Do you know my name? It doesn’t appear on the blog in a lot of places so maybe you don’t. My name is Emily Rainbow Davis. It’s time to claim my name.

When I started the blog, I needed to be anonymous. I wrote a lot about arts organizations and institutions – some of which I worked for and some of which I wanted to work for. Despite a lot of lip service about being receptive to feedback, arts organizations are notoriously prickly about criticism and hard truths. I needed to tell those hard truths but I did not want to jeopardize my meager wages by linking them to my name. As a freelancer, I couldn’t even risk telling the truth on end-of-the-year surveys if my name or any identifying info was on them.

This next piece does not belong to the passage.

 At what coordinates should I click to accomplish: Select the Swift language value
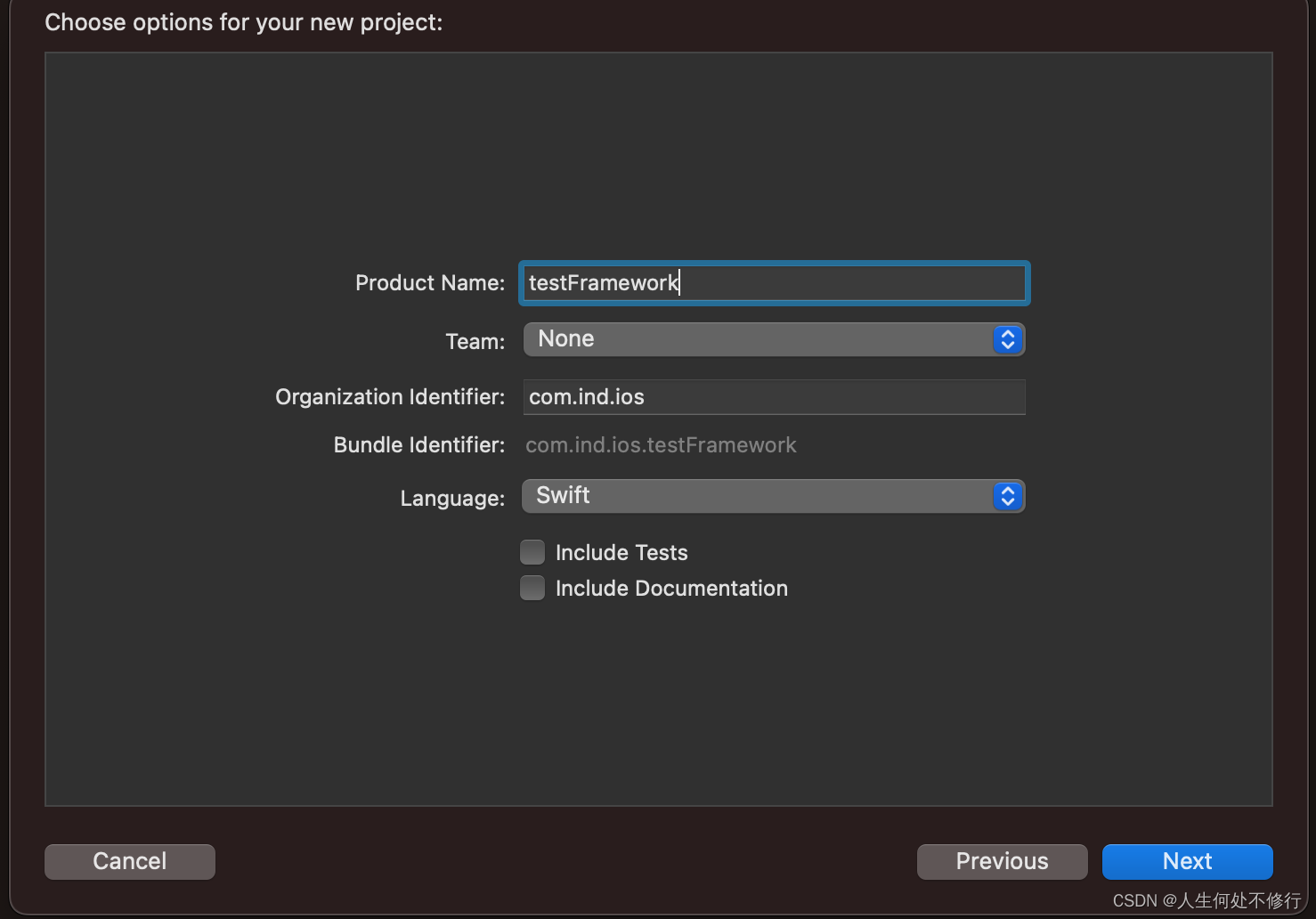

By the time I had a lot of experience, I was already seen as difficult by some of the people in authority who had the power to simply not call me the next time work was on offer. I didn’t want to give those folks more ammunition – so I did my best to obscure my identity.

Also, I was well aware of what happened to women on the internet – especially feminist women. As Laurie Penny put it at PatreCon this year, “Having an opinion is like wearing a short skirt on the internet.” That is – being a woman with an opinion puts a target on your back. You’re “asking for it.” And I was definitely not interested in being on the receiving end of misogynistic abuse. I wouldn’t/couldn’t be silenced but I had to be obscured. It helped, I think. I have never been the target that I expected to be when I started talking about feminism but then I’ve also never really had the platform either. I suspect, that in the name of safety, I have sacrificed some potential for visibility as well. Is the risk gone? I doubt it. But – my interest in integrating my whole self and living it publicly is now larger than my fear. I’m so furious at how the world has devolved, I no longer think I would cower in fear at an attack. I might, instead, bare my teeth and growl.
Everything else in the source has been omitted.